Adia Perry is an associate attorney at a small general practice law firm in Bergen County, NJ. She graduated from the University of Pennsylvania with a BA in Biology, then attended Rutgers School of Law-Newark. Her initial aspiration was to attend medical school to become a forensic pathologist (medical examiner), but after interning at a laboratory during college and witnessing an autopsy, she realized that she was not cut out for such work! It was very gruesome. She wished she would have realized earlier that she was not cut out for such work, as her biology major course load was very difficult. Her college experience involved lots of hard-core studying and not as much fun as others seemed to have, and her GPA wasn’t as high as, say, an English major. At times she did feel very overwhelmed. But with tutoring, studying groups, and visits with professors and teaching assistants, she made it through. We interviewed Adia about her success and here are her answers. She takes us along her windy path to success and fulfillment.
1. What drives you to succeed?
To be honest, what drives me to succeed is the knowledge that in a few years, I will, with hard work, be in a better financial position in which to help my family.

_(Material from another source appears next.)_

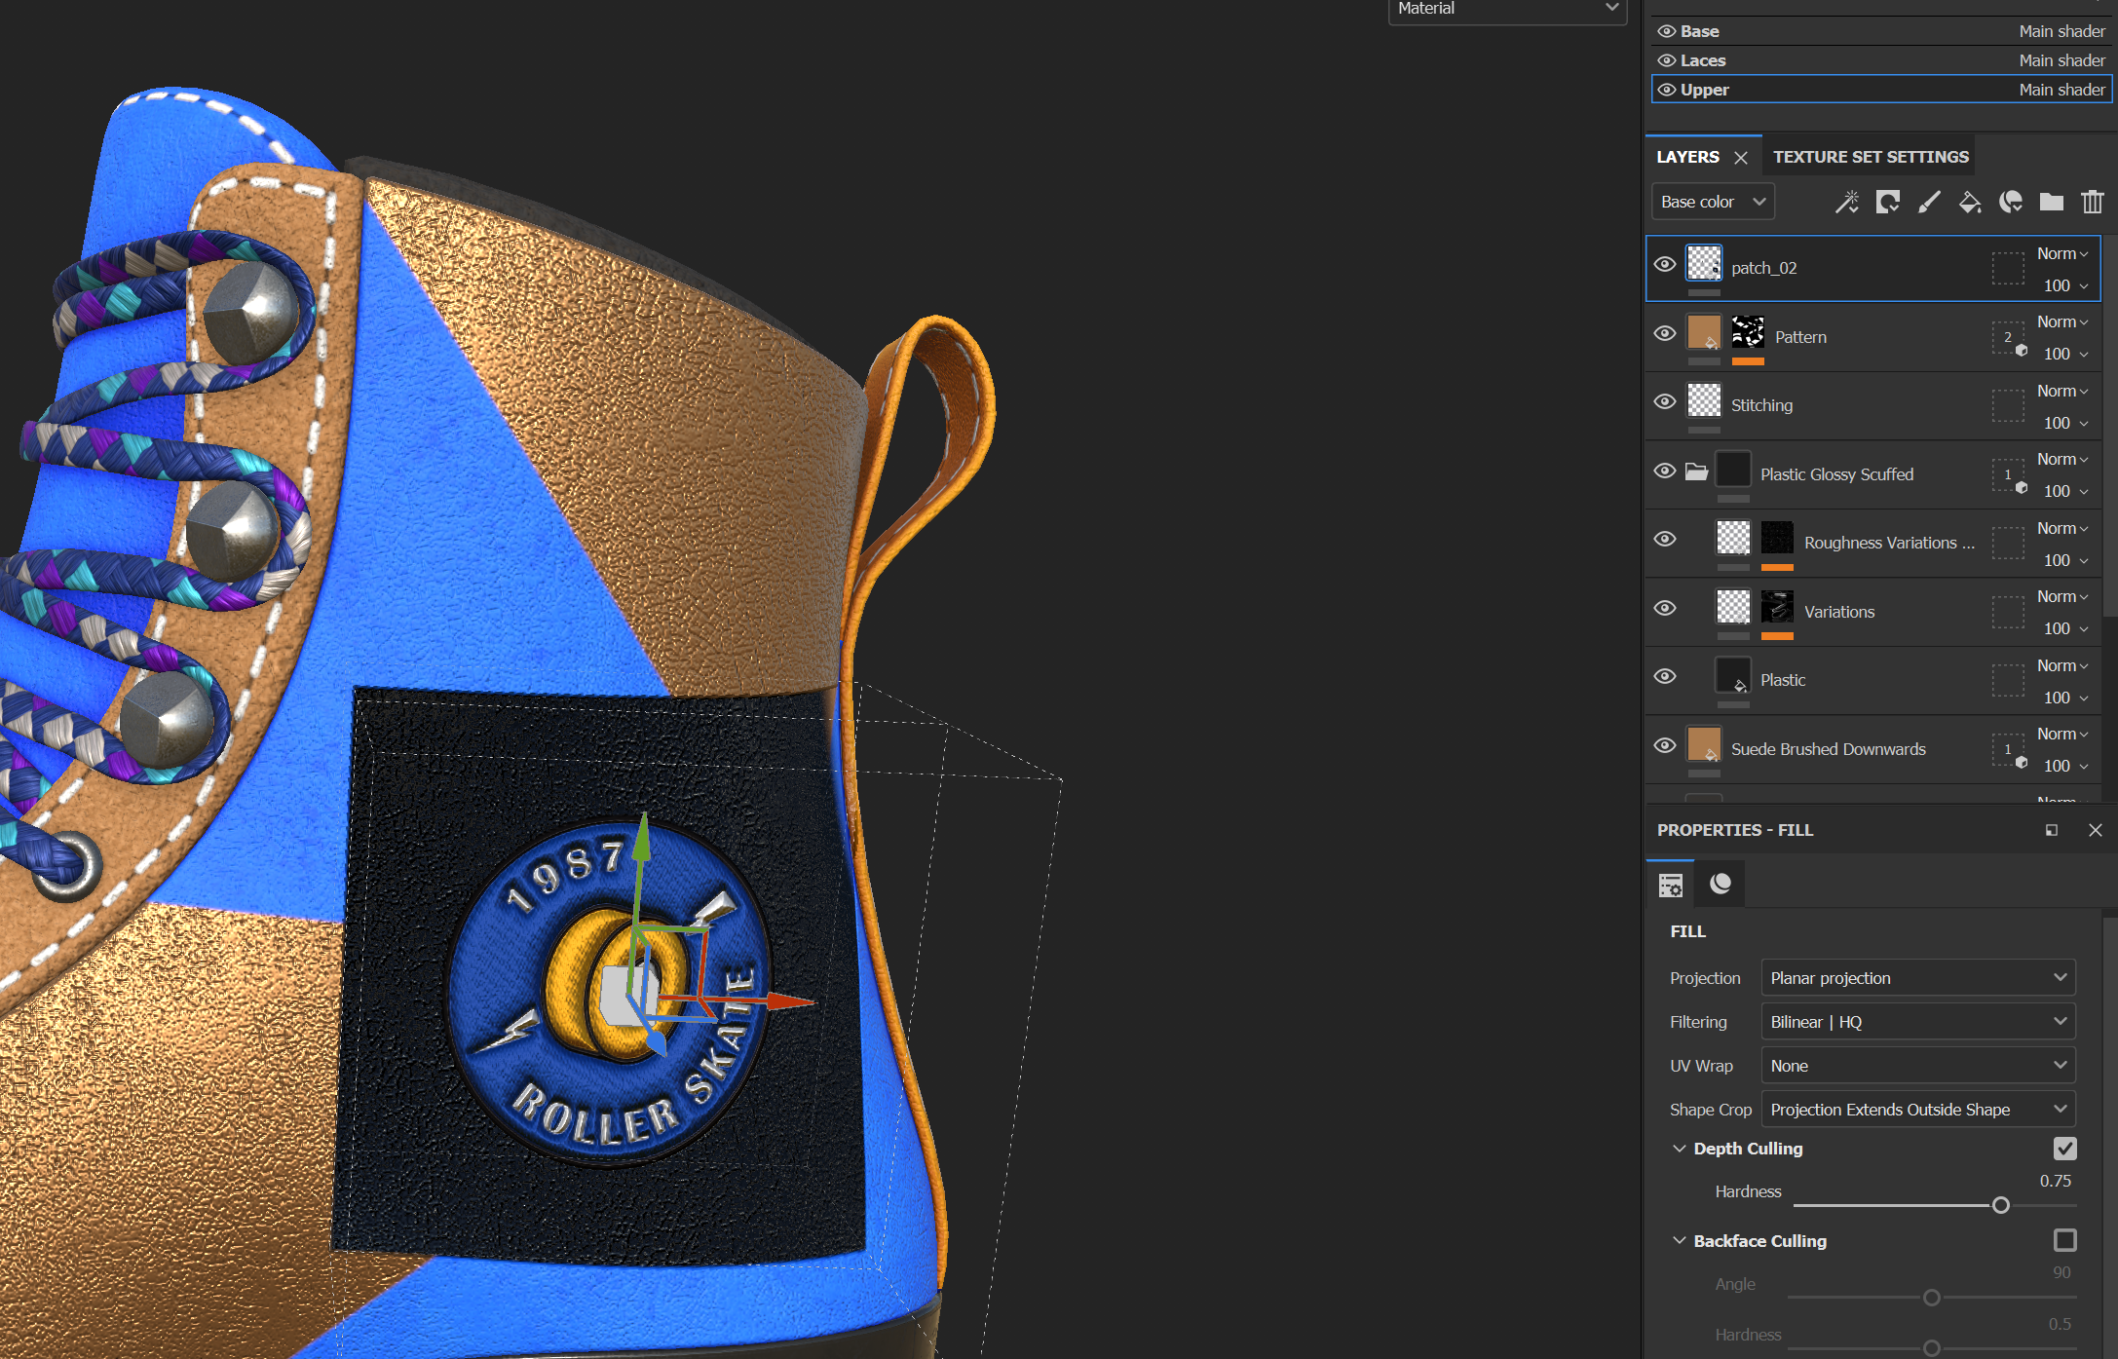This screenshot has width=2118, height=1359.
Task: Create a new folder in Layers panel
Action: pos(2051,202)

2. Can you briefly describe the path you took to get to your current job? Did you have to make certain career moves? Any sacrifices along the way?

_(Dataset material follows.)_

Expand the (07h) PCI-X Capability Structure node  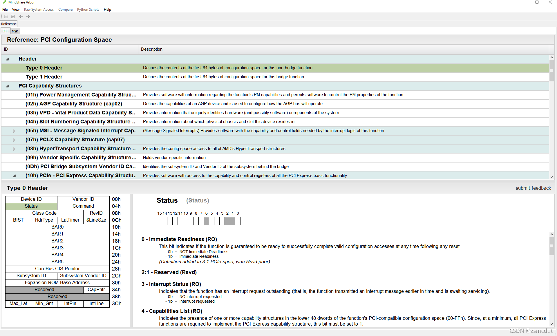pyautogui.click(x=14, y=140)
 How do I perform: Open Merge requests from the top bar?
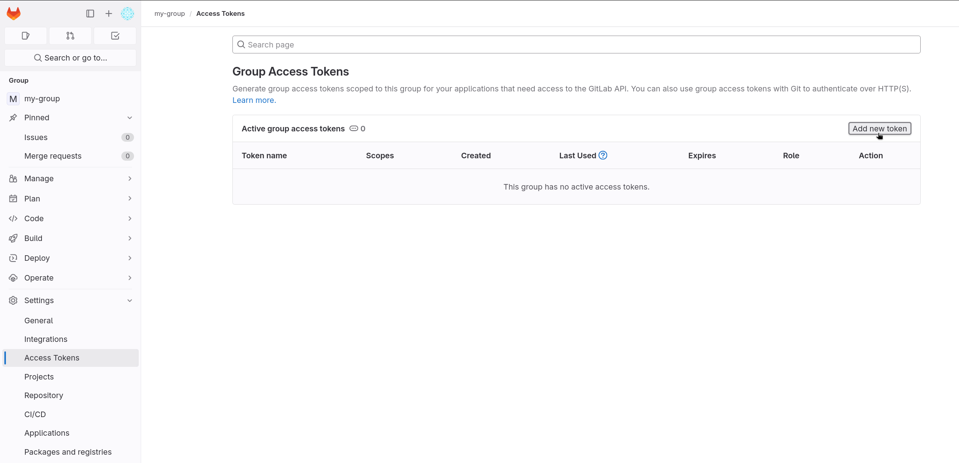pos(70,36)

Although I did not attend medical school, I still had a healthy science background, which I utilized after college at a health care public relations firm in NYC. My job there consisted of waging media campaigns to bring awareness to minority communities of health issues surrounding the lack of childhood immunization. Essentially, it was a sales position, what I did was “sell” or pitch stories to the media. I realized early on that I was no salesperson, though, and struggled with what to do next. I knew I wanted to pursue higher education, but all my life was medical-school focused, so once that was ruled out, I was sort of at a loss. A co-worker suggested I go to law school and use my science background to pursue a career in intellectual property law (patents, trademarks, copyrights, etc.). I entered law school under that premise, but realized that there were so many other areas of the law that I had interest in, so I broadened my focus and after clerking for a civil judge after graduation, landed a position at a general practice firm to figure out what area of the law I really enjoyed.

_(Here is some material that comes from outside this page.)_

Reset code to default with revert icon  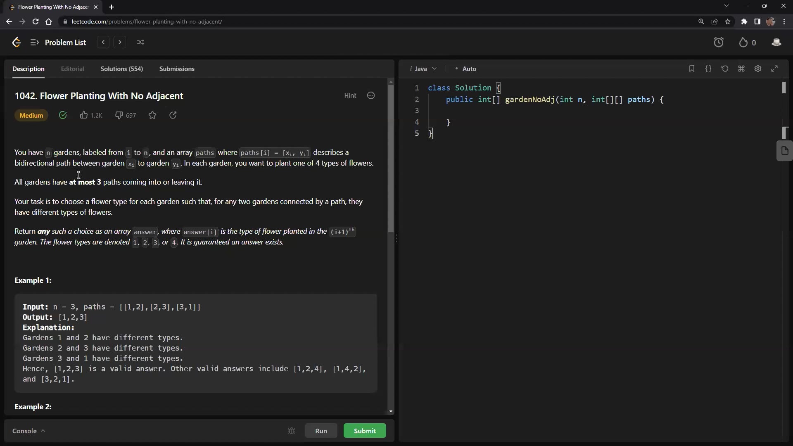click(x=725, y=69)
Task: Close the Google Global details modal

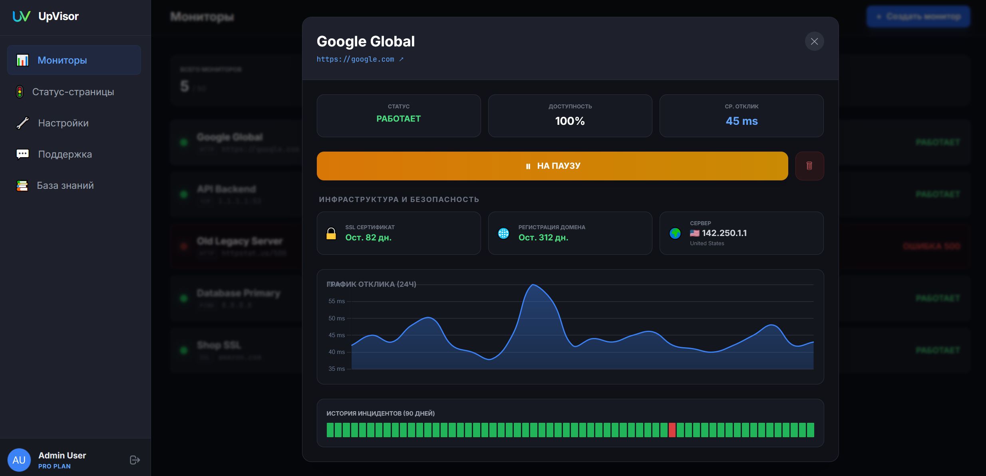Action: (814, 41)
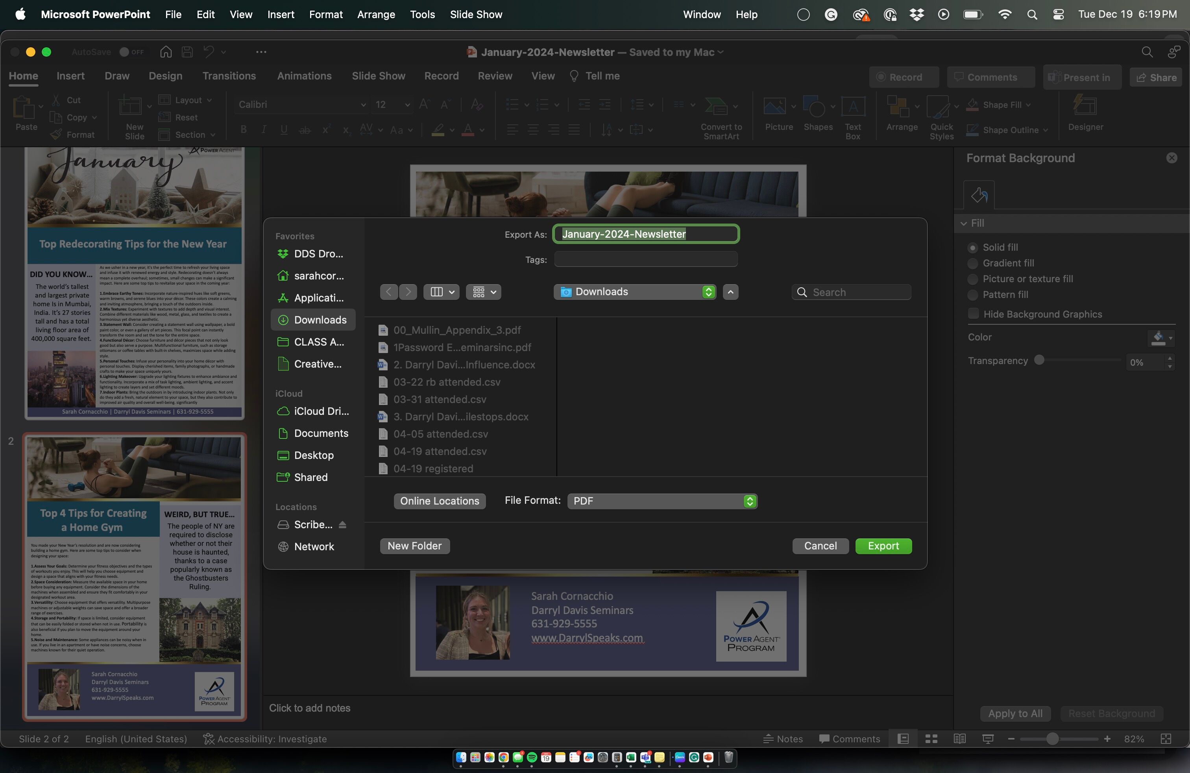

3. How do you handle setbacks? Can you share one?
I handle setbacks by simply proceeding ahead – not letting the setback hold me back. The first time I took the NJ Bar exam, I did not pass. While some would give up and use their JD degree to do some other non-legal job (re-taking the Bar exam is THAT bad), that idea never entered my mind. I simply made up my mind to take it again and really focus. I studied for 3 months straight, over Christmas and New Years and my birthday…..missing many parties and gatherings…but I passed on the second go-round. The key- FOCUS.
4. What do you enjoy most at about your job?
I love being a voice for those who in most instances would not be able to stand up for themselves. Ensuring that others, no matter of background, race or religion, are treated fairly before the courts is also very important to me.
5. Where do you see yourself in the next five to ten years?
I hope to have amassed enough experience to work as in-house counsel at a major corporation, perhaps an insurance or pharmaceutical company.
6. Any advice or words of encouragement you’d like to give to shalenadiva.com readers?
Take your job and education very seriously. Your work and reputation will precede you, so do your best, even when no one is watching, even when you hate what you are doing.
Network and find mentors in which to learn from in the area of your interest. Get your name out there, for this is the way to gain jobs and business today. The movers and shakers are always the ones you see at networking events, meetings and panels. Don’t hide in the shadows!
7. Is there anything else you’d like to share about yourself?
It’s cliche, but simple – never give up on what you want, no matter what anyone tells you or the odds. Let adversity make you stronger and keep on keepin’ on. Law school was expensive, difficult and frankly, there were not many folks in the industry that looked like me (African-American female) to serve as role-models or to inspire me. But I continued forth despite the adversity and hope to be that person to inspire those coming up behind me.